A soixante-dix ans, avec sa belle écriture, sa liberté, ses incorrections, ses indiscrétions, son humour, sa tendresse et son absence totale de complaisance, Catherine Clément partage l’essentiel de sa vie en publiant ses mémoires chez Stock : elle raconte tout aussi bien son intimité familiale qu’elle décrit ses passions pour l’Inde, « pays détesté au départ,… puis paradis ensuite, auquel je me sentais appartenir corps et bien, en y vivant quatre ans », ses passions pour écrire des histoires aussi :
« C’est à Calcutta. Les fêtes de la déesse Dourga ont lieu dans quelques jours. Dans les quartiers des potiers, on prépare ses statues, faites de glaise et de paille. On ne les cuit pas au four. Dès qu’elles sont sèches, on les peint, on les habille, on les maquille, on les bijoute. Quand ces dames sont prêtes, on les installe sur des autels à la croisée des rues. Elles ont des traits connus. Pour récompenser nos actrices, nous avons nos Césars ; Calcutta prime ses stars de cinéma en reproduisant leurs faces sur les milliers de statues de la déesse. Elles sont plus que trois mille. Chacun ira les vénérer au son des tambours. Pour canaliser trois millions de dévots, on fait courir dans les avenues des kilomètres de couloirs en gros bambous solides, gardés par la police. Les plus grands statues ont 5 mètres de haut ; les plus petites, la taille d’un éléphant ; parfois, ce sont des œuvres d’art. Pendant huit jours et huit nuits, les habitants de Calcutta défilent devant la déesse qu’ils appellent leur mère. Au bout de la semaine, marmonnant ses prières, un prêtre capte l’image divine dans un miroir et soudain, hop, le plonge dans l’eau. La déesse est partie. Puisqu’elle n’est plus que glaise inerte et puisque, ruse insigne, elle n’a pas été cuite, on va la jeter au fleuve. Juchées sur les camions, toutes les Dourga courent vers la dissolution ; leurs centaines de bras tremblent sur les essieux. Quand on arrive au fleuve, les déesses font la queue.

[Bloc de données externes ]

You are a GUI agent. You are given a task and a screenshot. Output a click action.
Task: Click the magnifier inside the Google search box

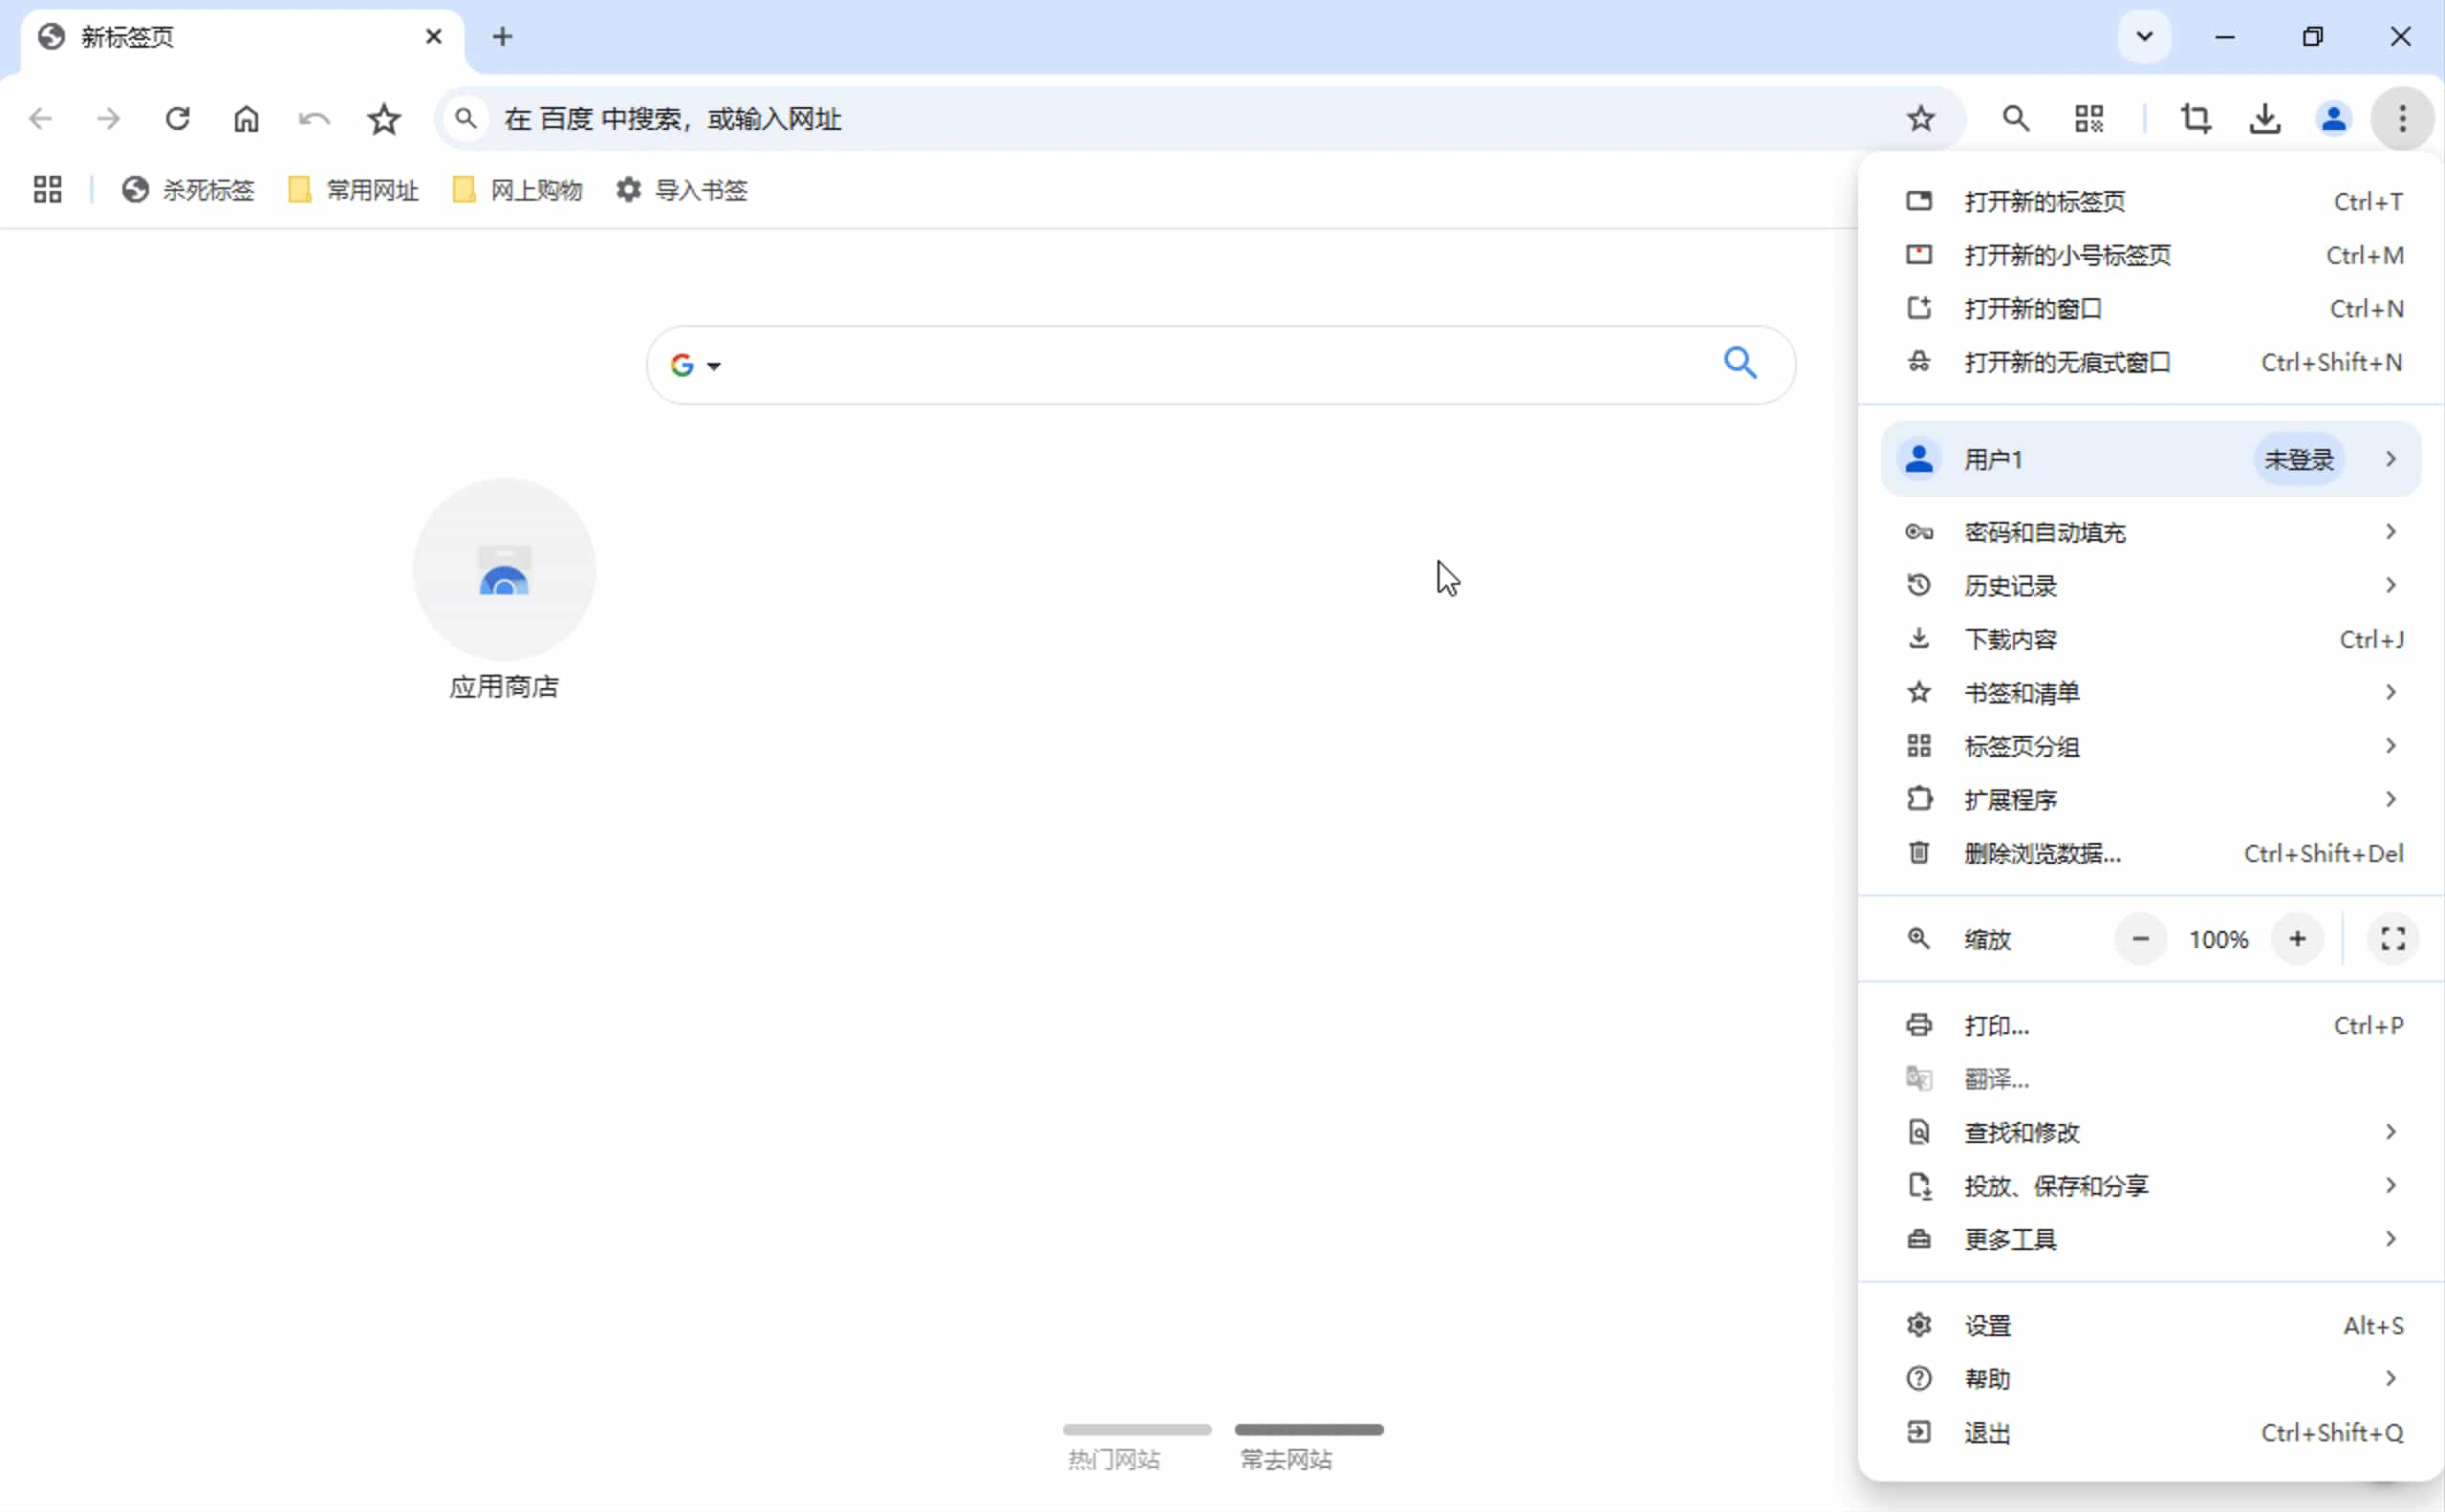(1740, 363)
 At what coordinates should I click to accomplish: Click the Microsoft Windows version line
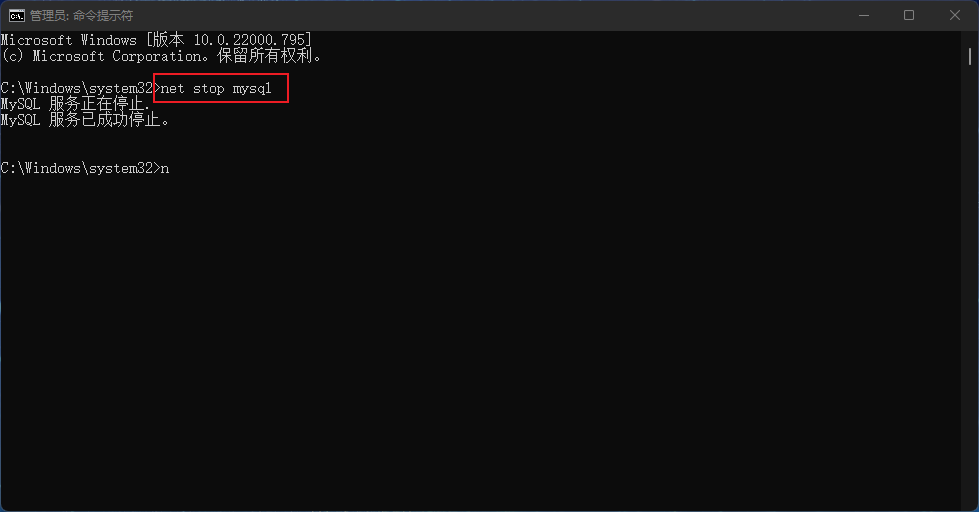(x=156, y=40)
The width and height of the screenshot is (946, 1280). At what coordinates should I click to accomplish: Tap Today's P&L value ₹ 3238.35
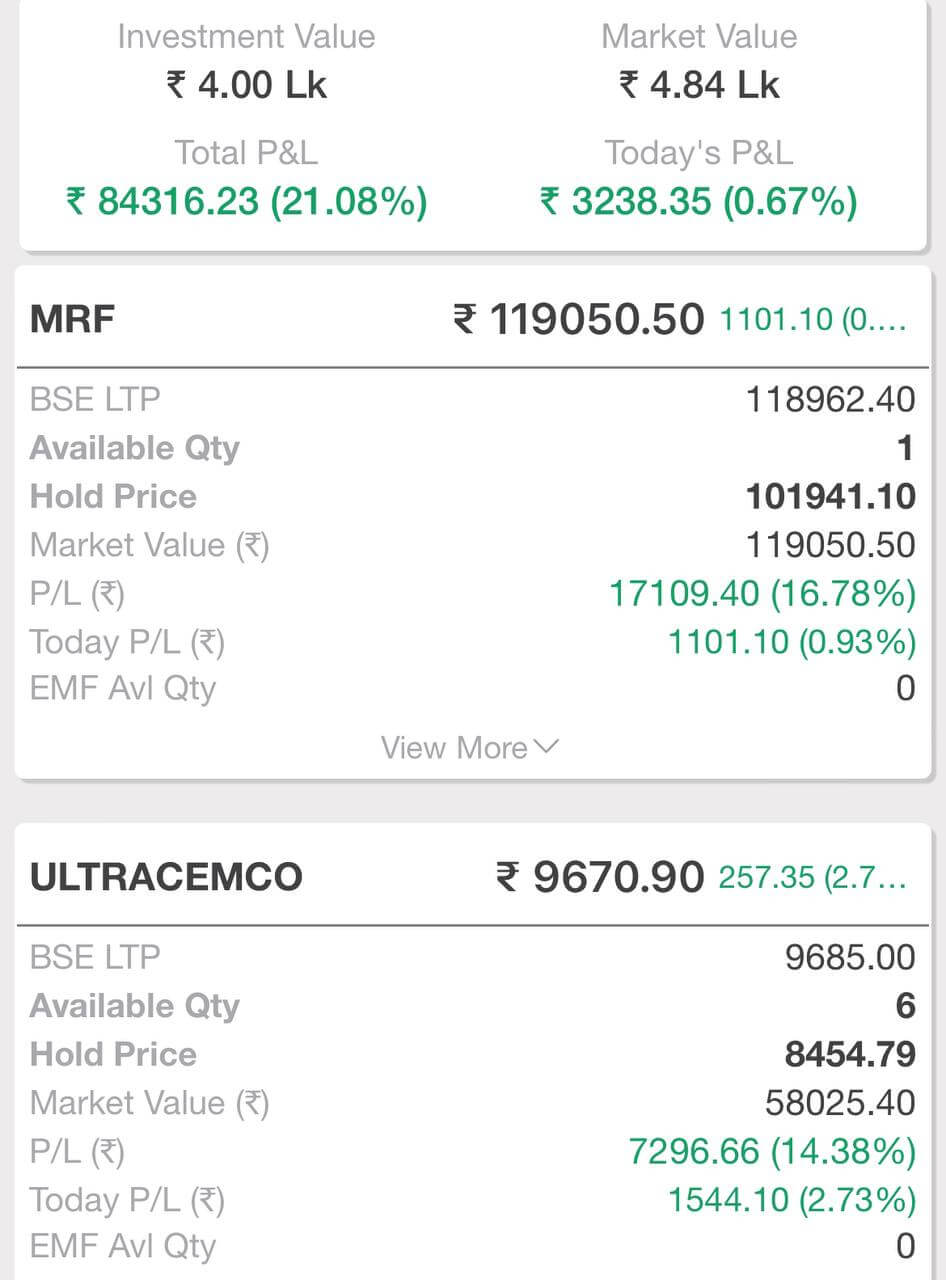[x=699, y=201]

Pendant ce temps, on danse et les tambours s’excitent. Avec de grands « han », on les descend, à bras. Un, deux, trois… Au Gange ! La glaise se dissout ; pour un instant flottent des cheveux noirs, un bras blanc, un menton avec des lèvres rouges. La fête de la Mère est finie. L’an prochain, on recommencera. »
Catherine Clément reconnait aussi avoir eu la chance d’être formée par trois maîtres de pensée dont elle dresse de beaux portraits : Vladimir Jankélévitch, Jacques Lacan et Claude Lévi-Strauss, « la flamme sous la glace », qu’elle appelle « Papy ».